I neither know nor care to know whether you have slaves to till your fields or whether you do so by interchange of service with your neighbours. But you know that at Oea I gave three slaves their freedom on the same day, and your advocate has cast it in my teeth together with other actions of mine of which you have given him information. And yet but a few minutes earlier he had declared that I came to Oea accompanied by no more than one slave. I challenge you to tell me how I could have made one slave into three free men. But perhaps this is one of my feats of magic. Has lying made you blind, or shall I rather say that from force of habit you are incapable of speaking the truth? 'Apuleius,' you say, 'came to Oea with one slave,' and then only a very few words later you blurt out, 'Apuleius on one and the same day at Oea gave three slaves their freedom.' Not even the assertion that I had come with three slaves and had given them all their freedom would have been credible: but suppose I had done so, what reason do you have for regarding three slaves as a mark of my poverty, rather than for considering three freed men as a proof of my wealth?

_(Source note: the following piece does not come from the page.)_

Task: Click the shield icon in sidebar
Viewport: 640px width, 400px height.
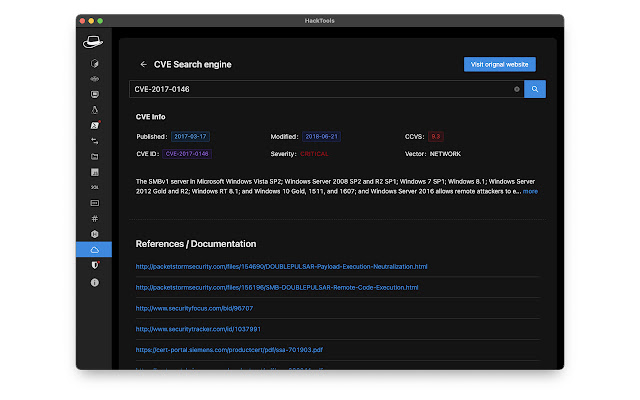Action: pyautogui.click(x=94, y=265)
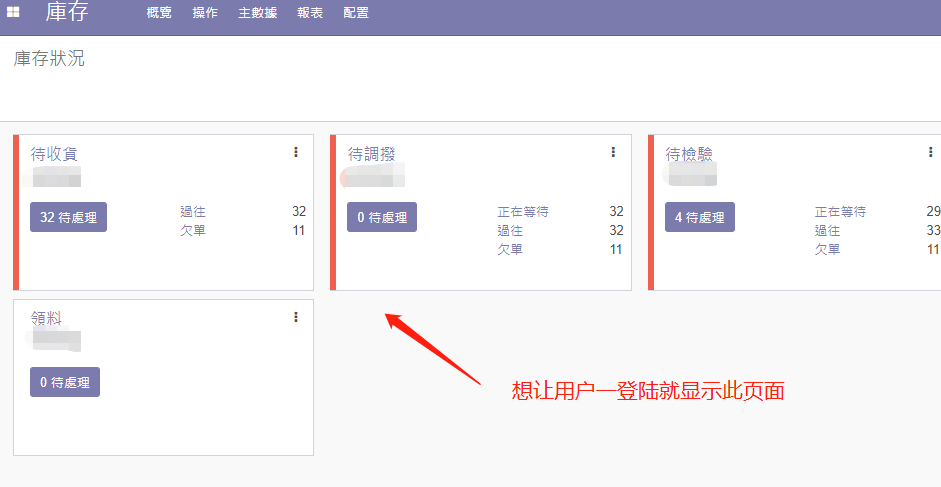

You don't know, really, Aemilianus, you don't know how to accuse a philosopher: you reproach me for the scantiness of my household, whereas it would really have been my duty to have laid claim, however falsely, to such poverty. It would have redounded to my credit, for I know that not only philosophers of whom I boast myself a follower, but also generals of the Roman people have gloried in the small number of their slaves. Have your advocates really never read that Marcus Antonius, a man who had filled the office of consul, had but eight slaves in his house? That that very Carbo who obtained supreme control of Rome had fewer by one? That Manius Curius, famous beyond all men for the crowns of victory that he had won, Manius Curius who thrice led the triumphal procession through the same gate of Rome, had but two servants to attend him in camp, so that in good truth that same man who triumphed over the Sabines, the Samnites, and Pyrrhus had fewer slaves than triumphs? Marcus Cato did not wait for others to tell it of him, but himself records the fact in one of his speeches that when he set out as consul for Spain he took but three slaves from the city with him. When, however, he came to stay at a state residence, the number seemed insufficient, and he ordered two slaves to be bought in the market to wait on him at table, so that he took five in all to Spain.

Had Pudens come across these facts in his reading, he would, I think, either have omitted this particular slander or would have preferred to reproach me on the ground that three slaves were too large rather than too small an establishment for a philosopher.